Aquel papel, firmado por Yarini y contrafirmado por el abogado Freyre de Andrade sería, meses después, el documento esencial en el juicio seguido por la muerte de Alberto Yarini y Louis Lotot durante los acontecimientos ocurridos la noche del 21 de noviembre de 1910 en la calle San Isidro de la Habana Vieja. Aquel documento, que contradecía ciertas pruebas forenses, serviría sin embargo para exculpar a amigos y partidarios de Yarini de la muerte del francés Louis Lotot.
Alberto Yarini había sido fiel a Alberto Yarini hasta su último suspiro. Incluso lo seguiría siendo hasta más allá, hasta hoy.
San Isidro, 1910
Todo tuvo su origen y desenlace en el viejo barrio habanero de San Isidro.
Desde principios del siglo XX, por orden de Leonard Wood, gobernador norteamericano de la Isla de Cuba, aquel sector de la ciudad se había convertido en “zona de tolerancia” de la prostitución en La Habana. Con aquella medida, el gobernante interventor pretendía adecentar la capital, recluyendo en una zona pobre y deteriorada el ejercicio de la prostitución y los negocios turbios relacionados con ella. El resultado fue que en aquel rincón habanero se concentró y multiplicó el vicio y la delincuencia, actividades de las que vivían muchos cubanos y cubanas empobrecidos luego de cruentos años de una guerra independentista que concluyó con la intervención de los marines norteamericanos, la salida de Cuba del ejército español en 1898 y el nacimiento en 1902 de la República independiente. O, en realidad, de una República mediatizada por una enmienda constitucional que daba autoridad a Washington para intervenir de cualquier modo en los asuntos internos de la isla.
El barrio de San Isidro se pobló entonces de prostíbulos, casas de juego, bares y hasta algunos locales donde consumir pornografía filmada y en vivo.

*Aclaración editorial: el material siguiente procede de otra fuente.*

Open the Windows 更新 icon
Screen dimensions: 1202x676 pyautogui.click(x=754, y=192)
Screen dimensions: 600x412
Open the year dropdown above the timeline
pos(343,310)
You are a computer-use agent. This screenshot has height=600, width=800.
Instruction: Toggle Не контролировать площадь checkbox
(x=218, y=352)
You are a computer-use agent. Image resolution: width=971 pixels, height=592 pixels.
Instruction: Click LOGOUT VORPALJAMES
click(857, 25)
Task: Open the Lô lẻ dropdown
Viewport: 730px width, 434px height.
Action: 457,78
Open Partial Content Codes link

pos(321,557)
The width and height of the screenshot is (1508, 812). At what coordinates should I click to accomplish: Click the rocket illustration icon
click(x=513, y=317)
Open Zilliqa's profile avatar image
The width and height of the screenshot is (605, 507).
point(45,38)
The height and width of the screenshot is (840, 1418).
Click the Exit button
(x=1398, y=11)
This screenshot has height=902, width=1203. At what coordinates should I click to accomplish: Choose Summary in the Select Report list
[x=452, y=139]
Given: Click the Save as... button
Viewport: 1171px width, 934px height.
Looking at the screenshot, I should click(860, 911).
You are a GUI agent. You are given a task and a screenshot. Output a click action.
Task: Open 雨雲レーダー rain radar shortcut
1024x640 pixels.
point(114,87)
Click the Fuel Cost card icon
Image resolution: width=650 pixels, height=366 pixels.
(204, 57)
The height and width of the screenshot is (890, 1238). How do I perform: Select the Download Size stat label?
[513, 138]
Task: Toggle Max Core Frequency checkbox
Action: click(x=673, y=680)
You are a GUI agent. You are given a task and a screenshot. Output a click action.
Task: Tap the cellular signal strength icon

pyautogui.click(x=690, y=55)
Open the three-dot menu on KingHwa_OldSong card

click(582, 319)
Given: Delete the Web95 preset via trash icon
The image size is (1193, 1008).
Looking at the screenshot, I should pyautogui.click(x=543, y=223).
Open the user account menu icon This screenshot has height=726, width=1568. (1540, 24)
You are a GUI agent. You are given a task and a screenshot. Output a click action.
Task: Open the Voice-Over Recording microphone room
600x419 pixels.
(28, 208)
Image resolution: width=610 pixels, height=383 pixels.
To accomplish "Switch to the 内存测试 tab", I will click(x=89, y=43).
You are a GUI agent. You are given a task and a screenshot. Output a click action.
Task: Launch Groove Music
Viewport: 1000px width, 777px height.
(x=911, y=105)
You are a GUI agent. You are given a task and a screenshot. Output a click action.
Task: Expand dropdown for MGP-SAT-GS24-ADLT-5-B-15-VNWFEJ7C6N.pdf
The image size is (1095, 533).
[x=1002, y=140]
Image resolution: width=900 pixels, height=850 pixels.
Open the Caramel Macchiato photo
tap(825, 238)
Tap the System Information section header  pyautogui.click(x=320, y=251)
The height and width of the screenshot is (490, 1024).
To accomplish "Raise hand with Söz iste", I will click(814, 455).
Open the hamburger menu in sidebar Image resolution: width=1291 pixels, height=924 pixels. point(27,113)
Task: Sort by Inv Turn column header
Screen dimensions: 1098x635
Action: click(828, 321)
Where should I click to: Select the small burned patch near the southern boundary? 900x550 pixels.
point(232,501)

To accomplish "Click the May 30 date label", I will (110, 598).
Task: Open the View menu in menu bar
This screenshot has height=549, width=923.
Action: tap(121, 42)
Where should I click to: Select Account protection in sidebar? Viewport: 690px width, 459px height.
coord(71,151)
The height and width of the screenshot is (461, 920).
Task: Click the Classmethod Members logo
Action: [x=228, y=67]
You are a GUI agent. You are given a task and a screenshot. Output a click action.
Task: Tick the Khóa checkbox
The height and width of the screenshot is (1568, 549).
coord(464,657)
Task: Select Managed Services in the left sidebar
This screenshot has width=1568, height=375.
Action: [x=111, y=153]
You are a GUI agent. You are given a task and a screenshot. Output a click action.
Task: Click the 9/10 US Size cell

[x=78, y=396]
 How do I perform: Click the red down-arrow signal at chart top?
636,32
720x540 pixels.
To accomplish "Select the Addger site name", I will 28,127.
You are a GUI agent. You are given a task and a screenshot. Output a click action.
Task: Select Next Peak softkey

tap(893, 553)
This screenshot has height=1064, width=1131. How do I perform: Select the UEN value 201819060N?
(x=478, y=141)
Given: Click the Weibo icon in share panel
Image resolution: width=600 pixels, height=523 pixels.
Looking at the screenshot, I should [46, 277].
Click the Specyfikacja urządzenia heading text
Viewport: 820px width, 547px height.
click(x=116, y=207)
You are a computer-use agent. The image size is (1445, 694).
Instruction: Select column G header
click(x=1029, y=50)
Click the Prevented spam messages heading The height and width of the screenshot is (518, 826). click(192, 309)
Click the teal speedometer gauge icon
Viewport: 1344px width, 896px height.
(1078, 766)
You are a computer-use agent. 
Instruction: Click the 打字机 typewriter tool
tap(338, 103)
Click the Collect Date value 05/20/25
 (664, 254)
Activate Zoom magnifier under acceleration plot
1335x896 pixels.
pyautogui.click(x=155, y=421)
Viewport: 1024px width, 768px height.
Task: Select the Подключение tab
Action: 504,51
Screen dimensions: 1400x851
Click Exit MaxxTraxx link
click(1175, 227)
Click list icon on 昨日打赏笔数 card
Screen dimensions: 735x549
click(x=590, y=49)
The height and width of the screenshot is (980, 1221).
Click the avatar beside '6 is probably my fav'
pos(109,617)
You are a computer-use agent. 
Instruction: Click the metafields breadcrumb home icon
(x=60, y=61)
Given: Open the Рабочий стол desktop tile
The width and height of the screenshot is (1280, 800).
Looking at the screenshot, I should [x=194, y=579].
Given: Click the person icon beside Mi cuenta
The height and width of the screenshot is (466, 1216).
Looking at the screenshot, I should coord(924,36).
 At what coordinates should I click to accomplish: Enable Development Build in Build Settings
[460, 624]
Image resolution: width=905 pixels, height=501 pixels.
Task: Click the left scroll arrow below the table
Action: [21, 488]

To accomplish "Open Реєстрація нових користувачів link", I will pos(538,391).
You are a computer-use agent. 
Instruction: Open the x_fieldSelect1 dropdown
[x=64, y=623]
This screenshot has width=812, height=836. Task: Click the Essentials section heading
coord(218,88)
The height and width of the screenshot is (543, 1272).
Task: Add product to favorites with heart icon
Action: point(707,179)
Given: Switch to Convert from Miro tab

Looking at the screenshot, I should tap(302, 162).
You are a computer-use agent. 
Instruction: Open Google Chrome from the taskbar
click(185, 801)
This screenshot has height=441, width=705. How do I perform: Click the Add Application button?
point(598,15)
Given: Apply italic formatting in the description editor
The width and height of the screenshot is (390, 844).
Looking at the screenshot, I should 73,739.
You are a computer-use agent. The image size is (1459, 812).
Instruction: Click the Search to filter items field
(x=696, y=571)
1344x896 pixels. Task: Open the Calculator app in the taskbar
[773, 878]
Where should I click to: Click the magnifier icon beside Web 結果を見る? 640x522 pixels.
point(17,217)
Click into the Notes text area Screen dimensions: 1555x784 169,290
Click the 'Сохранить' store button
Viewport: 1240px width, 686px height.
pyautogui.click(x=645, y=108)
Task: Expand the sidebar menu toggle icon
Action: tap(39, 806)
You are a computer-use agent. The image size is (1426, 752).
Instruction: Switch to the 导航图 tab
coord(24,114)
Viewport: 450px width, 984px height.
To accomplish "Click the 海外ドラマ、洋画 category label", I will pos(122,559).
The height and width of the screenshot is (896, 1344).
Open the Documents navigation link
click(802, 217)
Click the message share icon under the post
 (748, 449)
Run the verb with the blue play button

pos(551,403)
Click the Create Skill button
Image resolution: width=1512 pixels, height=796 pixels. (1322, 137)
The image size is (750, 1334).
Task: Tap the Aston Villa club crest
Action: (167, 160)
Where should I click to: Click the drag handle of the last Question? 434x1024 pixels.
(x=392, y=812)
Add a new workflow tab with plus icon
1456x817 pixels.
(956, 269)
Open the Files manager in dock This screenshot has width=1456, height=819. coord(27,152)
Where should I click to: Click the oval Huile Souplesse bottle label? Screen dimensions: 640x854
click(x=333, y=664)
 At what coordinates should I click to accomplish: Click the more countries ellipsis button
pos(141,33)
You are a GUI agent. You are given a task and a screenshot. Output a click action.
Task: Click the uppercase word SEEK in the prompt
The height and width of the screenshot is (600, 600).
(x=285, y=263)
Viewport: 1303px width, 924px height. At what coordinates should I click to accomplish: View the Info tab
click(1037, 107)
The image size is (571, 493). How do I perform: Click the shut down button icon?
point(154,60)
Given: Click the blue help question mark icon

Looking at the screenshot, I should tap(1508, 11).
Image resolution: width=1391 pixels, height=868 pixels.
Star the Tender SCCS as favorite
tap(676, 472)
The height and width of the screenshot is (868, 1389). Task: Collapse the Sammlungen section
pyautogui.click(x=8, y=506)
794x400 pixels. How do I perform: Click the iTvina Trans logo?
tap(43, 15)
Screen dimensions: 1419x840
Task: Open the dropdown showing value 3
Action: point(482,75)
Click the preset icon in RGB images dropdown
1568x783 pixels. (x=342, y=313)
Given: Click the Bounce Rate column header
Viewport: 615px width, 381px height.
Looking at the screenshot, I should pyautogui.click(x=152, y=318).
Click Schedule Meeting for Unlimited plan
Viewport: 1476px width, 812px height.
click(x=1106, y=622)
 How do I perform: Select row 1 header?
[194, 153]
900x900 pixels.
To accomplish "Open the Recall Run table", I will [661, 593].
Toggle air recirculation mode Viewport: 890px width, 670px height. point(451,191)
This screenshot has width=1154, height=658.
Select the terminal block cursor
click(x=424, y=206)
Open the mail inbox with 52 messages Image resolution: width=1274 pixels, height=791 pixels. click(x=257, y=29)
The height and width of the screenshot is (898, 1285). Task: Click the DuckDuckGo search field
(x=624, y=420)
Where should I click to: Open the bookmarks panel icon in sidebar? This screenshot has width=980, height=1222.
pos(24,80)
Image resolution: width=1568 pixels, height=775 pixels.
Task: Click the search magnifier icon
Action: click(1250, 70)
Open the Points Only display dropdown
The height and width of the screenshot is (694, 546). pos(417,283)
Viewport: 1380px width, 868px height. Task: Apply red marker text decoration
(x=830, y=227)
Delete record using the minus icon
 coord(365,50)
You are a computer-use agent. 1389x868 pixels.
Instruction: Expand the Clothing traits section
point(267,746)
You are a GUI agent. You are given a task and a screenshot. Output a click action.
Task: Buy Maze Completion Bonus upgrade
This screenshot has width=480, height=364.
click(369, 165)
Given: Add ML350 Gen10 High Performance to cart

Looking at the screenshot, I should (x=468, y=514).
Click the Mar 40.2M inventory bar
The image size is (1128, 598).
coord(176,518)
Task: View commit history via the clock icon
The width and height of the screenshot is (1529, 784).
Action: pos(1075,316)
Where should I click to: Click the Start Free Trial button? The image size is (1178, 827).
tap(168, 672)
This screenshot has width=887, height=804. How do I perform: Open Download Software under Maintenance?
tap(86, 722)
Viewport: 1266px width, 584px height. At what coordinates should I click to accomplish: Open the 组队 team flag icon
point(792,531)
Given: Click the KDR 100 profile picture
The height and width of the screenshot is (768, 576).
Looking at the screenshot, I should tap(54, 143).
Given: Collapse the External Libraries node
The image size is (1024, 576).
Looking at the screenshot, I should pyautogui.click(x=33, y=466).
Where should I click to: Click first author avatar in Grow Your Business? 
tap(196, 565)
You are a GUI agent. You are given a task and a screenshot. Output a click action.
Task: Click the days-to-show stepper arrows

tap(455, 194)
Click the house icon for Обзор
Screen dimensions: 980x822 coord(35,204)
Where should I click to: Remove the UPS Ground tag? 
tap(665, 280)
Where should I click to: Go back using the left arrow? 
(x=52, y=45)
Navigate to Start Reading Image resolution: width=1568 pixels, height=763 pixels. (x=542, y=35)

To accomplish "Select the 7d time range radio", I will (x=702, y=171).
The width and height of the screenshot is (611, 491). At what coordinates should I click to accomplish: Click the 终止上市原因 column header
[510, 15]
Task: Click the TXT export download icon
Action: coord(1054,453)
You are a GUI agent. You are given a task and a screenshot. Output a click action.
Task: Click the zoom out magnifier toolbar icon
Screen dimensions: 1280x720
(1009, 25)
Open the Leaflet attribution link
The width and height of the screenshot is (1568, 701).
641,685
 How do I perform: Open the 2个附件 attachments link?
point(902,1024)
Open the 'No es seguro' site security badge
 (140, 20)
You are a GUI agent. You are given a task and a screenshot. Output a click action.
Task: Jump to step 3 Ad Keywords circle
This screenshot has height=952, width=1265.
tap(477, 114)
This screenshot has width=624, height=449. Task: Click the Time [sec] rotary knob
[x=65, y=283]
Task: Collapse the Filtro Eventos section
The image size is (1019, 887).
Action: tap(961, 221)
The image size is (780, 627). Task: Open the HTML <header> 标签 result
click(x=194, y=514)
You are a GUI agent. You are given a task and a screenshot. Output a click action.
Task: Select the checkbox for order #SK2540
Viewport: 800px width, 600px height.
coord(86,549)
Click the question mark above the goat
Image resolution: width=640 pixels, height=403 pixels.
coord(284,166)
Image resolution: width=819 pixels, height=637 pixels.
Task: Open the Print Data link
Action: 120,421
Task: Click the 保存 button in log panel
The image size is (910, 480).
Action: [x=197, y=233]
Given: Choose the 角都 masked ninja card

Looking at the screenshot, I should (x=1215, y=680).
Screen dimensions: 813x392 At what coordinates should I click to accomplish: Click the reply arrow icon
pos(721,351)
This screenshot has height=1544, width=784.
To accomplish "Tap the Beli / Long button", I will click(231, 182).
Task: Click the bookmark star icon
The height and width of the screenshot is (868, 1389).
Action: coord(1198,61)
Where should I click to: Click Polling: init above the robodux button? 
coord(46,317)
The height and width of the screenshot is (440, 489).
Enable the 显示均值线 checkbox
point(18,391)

Se congestionó de prostitutas de las más diversas categorías, razas, nacionalidades, edades y habilidades. Se llenó de clientes que venían en busca de unas horas de sexo y esparcimiento. Y vio formarse y crecer un ejército de proxenetas que controlaban el próspero negocio del amor rentado. En realidad dos ejércitos: el de los tradicionales souteneurs franceses, conocidos como “los apaches”, y el de los emergentes y atrevidos chulos cubanos, bautizados como “los guayabitos”. Y de entre todos aquellos guayabitos, uno alcanzaría muy pronto el liderazgo de su grupo y, con su vida huracanada y su muerte temprana, devendría un verdadero mito de la belleza, la virilidad y la hombría cubana: Alberto Yarini y Ponce de León.
¿Por qué Alberto Yarini?
Solvente, culto, educado, de muy atractivo aspecto físico y una personalidad magnética, Yarini pronto decidió que su futuro no estaba en las aulas universitarias, sino en la calle. En un país en el que ni siquiera había Gobierno propio, el joven se decantó por los caminos de la vida que más rápidamente pudieran gratificarlo y se enroló en los juegos políticos y en el negocio de la prostitución: en ambos, a la vez, llegaría a ser Representante a la Cámara, aspirante a teniente de alcalde de La Habana como segundo del general Freyre de Andrade y líder de los proxenetas cubanos de San Isidro, el barrio donde reinó en sus dos actividades públicas.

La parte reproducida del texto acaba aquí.